Phillip Adams

Personal information
- Full name: Phillip Maxwell Adams
- Born: 29 July 1945 (age 80) Forbes, New South Wales, Australia
- Height: 6’0
- Weight: 93 kg (205 lb)

Sport
- Sport: Shooting
- Events: 10m air pistol, 50m pistol, 25m center-fire pistol, 25m standard pistol

Medal record
Men's shooting
Representing Australia
Commonwealth Games
| Gold medal – first place | 1982 Brisbane | Free Pistol – Pairs |
| Gold medal – first place | 1982 Brisbane | Air Pistol – Pairs |
| Gold medal – first place | 1986 Edinburgh | Centre-Fire Pistol – Pairs |
| Gold medal – first place | 1990 Auckland | Free Pistol |
| Gold medal – first place | 1990 Auckland | Free Pistol – Pairs |
| Gold medal – first place | 1990 Auckland | Centre-Fire Pistol – Pairs |
| Gold medal – first place | 1994 Victoria | Free Pistol – Pairs |
| Silver medal – second place | 1982 Brisbane | Air Pistol |
| Silver medal – second place | 1986 Edinburgh | Free Pistol |
| Silver medal – second place | 1986 Edinburgh | Centre-Fire Pistol |
| Silver medal – second place | 1986 Edinburgh | Air Pistol – Pairs |
| Silver medal – second place | 1990 Auckland | Air Pistol |
| Silver medal – second place | 1990 Auckland | Air Pistol – Pairs |
| Silver medal – second place | 1994 Victoria | Free Pistol |
| Silver medal – second place | 1994 Victoria | Centre-Fire Pistol – Pairs |
| Silver medal – second place | 2002 Manchester | Standard Pistol – Pairs |
| Bronze medal – third place | 1982 Brisbane | Free Pistol |
| Bronze medal – third place | 1986 Edinburgh | Free Pistol – Pairs |

= Phillip Adams (sport shooter) =

Australian sport shooter (born 1945)

Phillip Maxwell Adams OAM (born 29 July 1945) is an Australian sport shooter. Adams has competed at four consecutive Olympic Games, between 1984 and 1996, and six consecutive Commonwealth Games between 1982 and 2002. He shares the record for the most medals won in Commonwealth Games with a total of eighteen medals (seven golds, nine silver, and two bronze) with English shooter Mick Gault. He has competed in the air, free, centre-fire and standard pistol, winning the Oceanian Championships in all four events. In 1992 he won the 10m air pistol event at the Benito Juarez World Cup championships in Mexico City.

In 1991, after winning his sixth gold medal at Commonwealth Games, he was awarded the Medal of the Order of Australia for his services to the sport of pistol shooting. He has also been inducted into the New South Wales Hall of Champions.

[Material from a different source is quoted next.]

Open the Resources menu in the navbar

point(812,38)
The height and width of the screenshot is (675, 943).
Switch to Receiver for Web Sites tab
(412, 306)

Compared to his outstanding results at the Commonwealth Games, his performances at the Olympic Games are less impressive, having failed to reach the final round in any of the seven events he has entered. His best result was equal 15th in the Men's 10 metre air pistol at Seoul in 1988.

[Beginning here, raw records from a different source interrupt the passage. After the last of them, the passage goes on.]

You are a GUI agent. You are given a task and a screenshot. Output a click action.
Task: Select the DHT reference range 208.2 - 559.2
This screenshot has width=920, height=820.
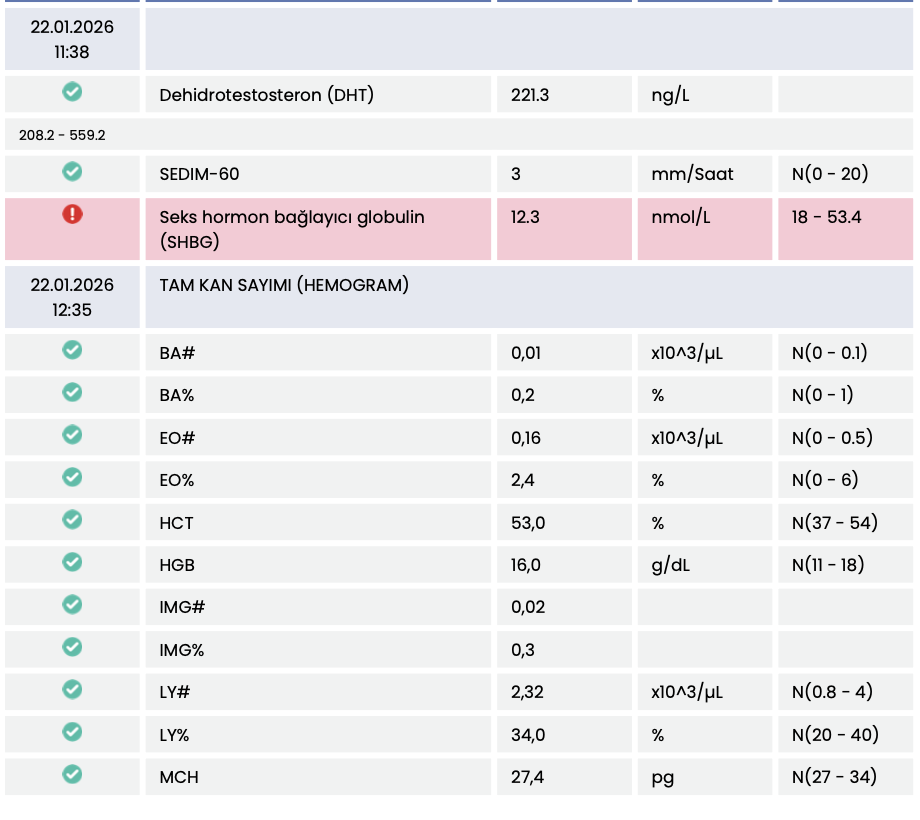62,135
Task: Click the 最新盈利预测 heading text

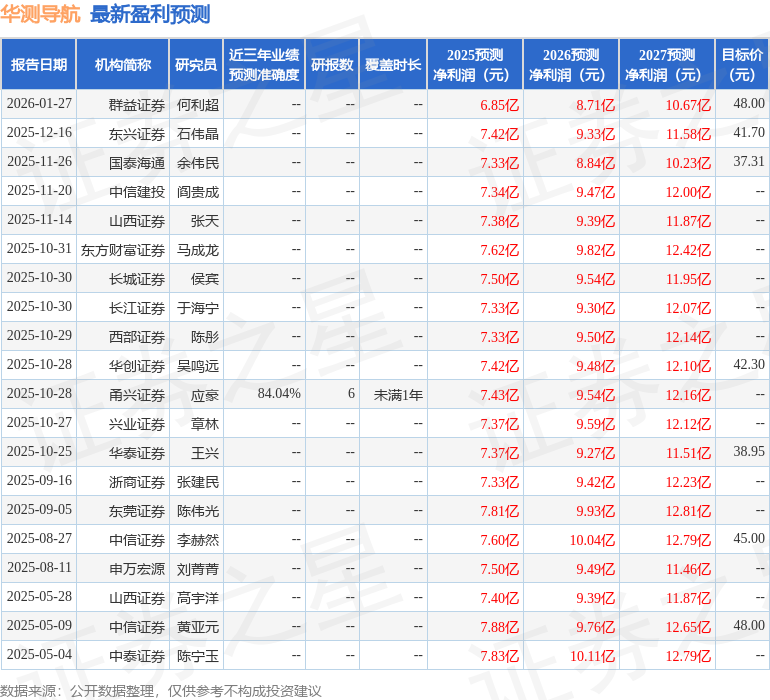Action: [150, 14]
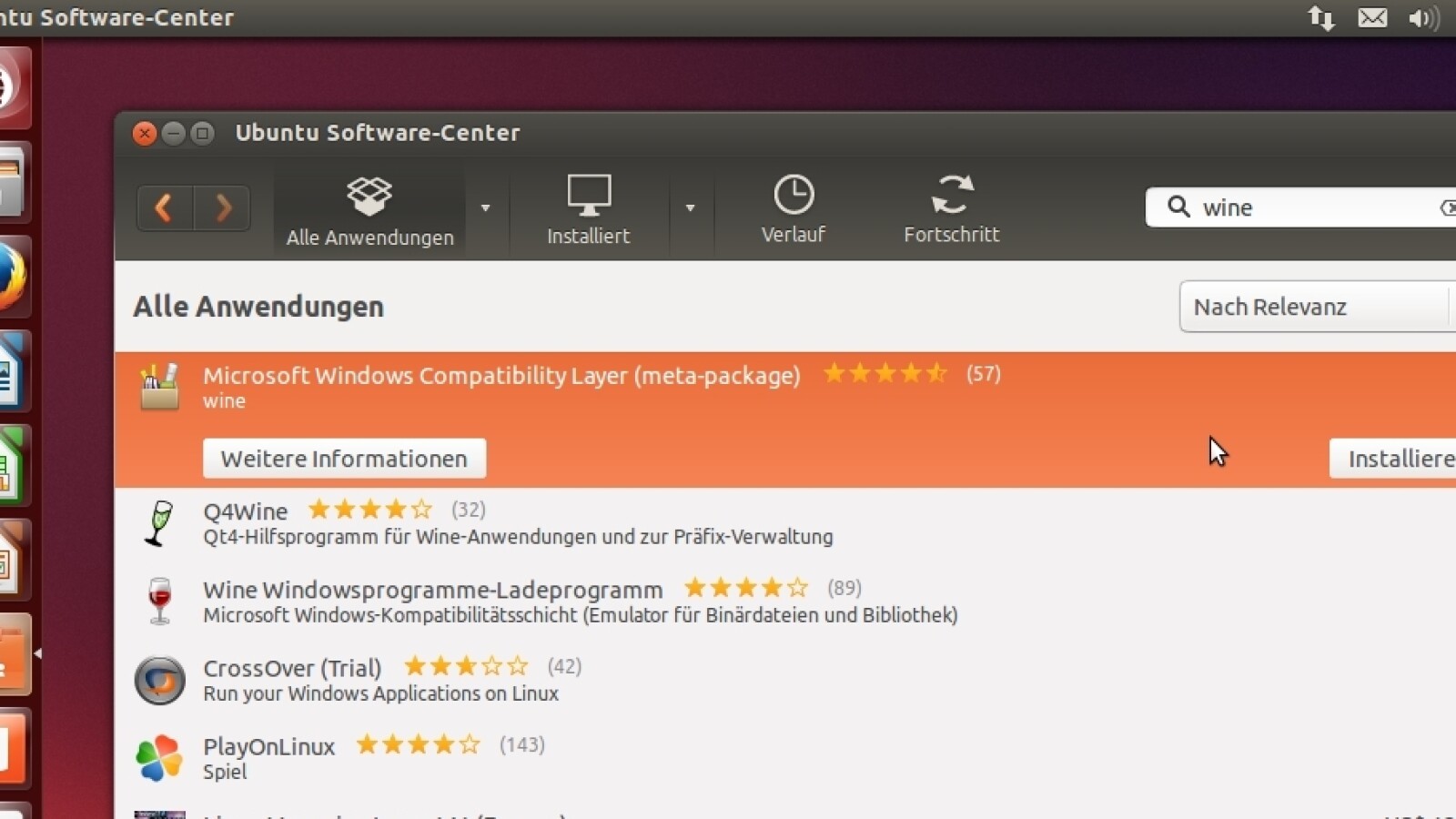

Prior to the 2002 Commonwealth Games in Manchester, Adams returned a positive drug test to the diuretic hydrochlorothiazide, which he was taking under medical advice to treat high blood pressure. After initially being found guilty, but given no suspension as it was not considered to be performance enhancing in shooting, the decision was later overturned and he was banned for two years.

He lives in Forbes, New South Wales, where he first learned to shoot to keep vermin from his farm.